おはようございます。ヒューマン・ギルドの岩井俊憲です。
作家の五木寛之は、100歳の松原泰道師(南無の会会長、龍源寺前住職)との対談の前半で次のような表現を用いました(月刊『致知』2008年4月号)。
私は、法然上人、親鸞聖人、蓮如上人というお3方に非常に関心がありまして。これは私の勝手な思い込みですけれども、法然上人というのは大切なことを易しく教えた方だなという感じがするのです。そして親鸞聖人は法然上人が易しく教えられたことを深く極められ、また蓮如上人はその深いことを広く伝えようとされた。
こういう「易しく」「深く」「広く」という3つの仕事をなさったお3人を大きな関心を持って眺めてきたのです。
私は松原先生のお仕事を遠くから拝見させていただいていて、「易しく」「深く」「広く」の3つの他にもう1つ、「長く」というのをおやりになっているなと敬服しておりました。

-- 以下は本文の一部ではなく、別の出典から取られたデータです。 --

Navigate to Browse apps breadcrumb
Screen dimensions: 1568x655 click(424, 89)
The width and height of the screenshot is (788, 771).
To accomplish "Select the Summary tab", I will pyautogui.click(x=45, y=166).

大事なことをを易しく、易しいことを深く、深いことを広く、そして広いことをずっと長くなさっているのが松原先生の偉大なところだと思っていたのです。
これは、相手の存在を完全に承認し、敬服する勇気づけの言葉です。
まず、前触れとして浄土系の大僧侶である法然上人の「易しく」、親鸞聖人の「深く」、蓮如上人の「広く」を布教の方法として関心を示し、松原泰道師をその3人と肩を並べるように「長く」と紹介しているのです(「100歳ならあたりまえ」と言えそうですが、そうは言いません)。
さらに、松原泰道師が3人の「易しく」「深く」「広く」を体現した上で「長く」まで兼ね備えたような表現を用いているのです。
松原泰道師は、五木寛之の言葉に対して「五木さんにそういう評価をいただいてくれしい限りです」と語り、彼が学生時代薫陶を受けた坪内逍遥の講義に話が及び、以後の対談がスムーズに展開されます。
確かに松原泰道師は、優れた学僧で、『般若心経入門』『仏教入門』『法句経入門』『禅語百選』(すべて祥伝社)の入門書など私も10冊近く彼の本を読んで、五木寛之が勇気づけするに値する要素を持った人であることに賛同します。
それにしても五木寛之は、仏教の理解者で、対談上手であるだけでなく独特の勇気づけを行う人であります。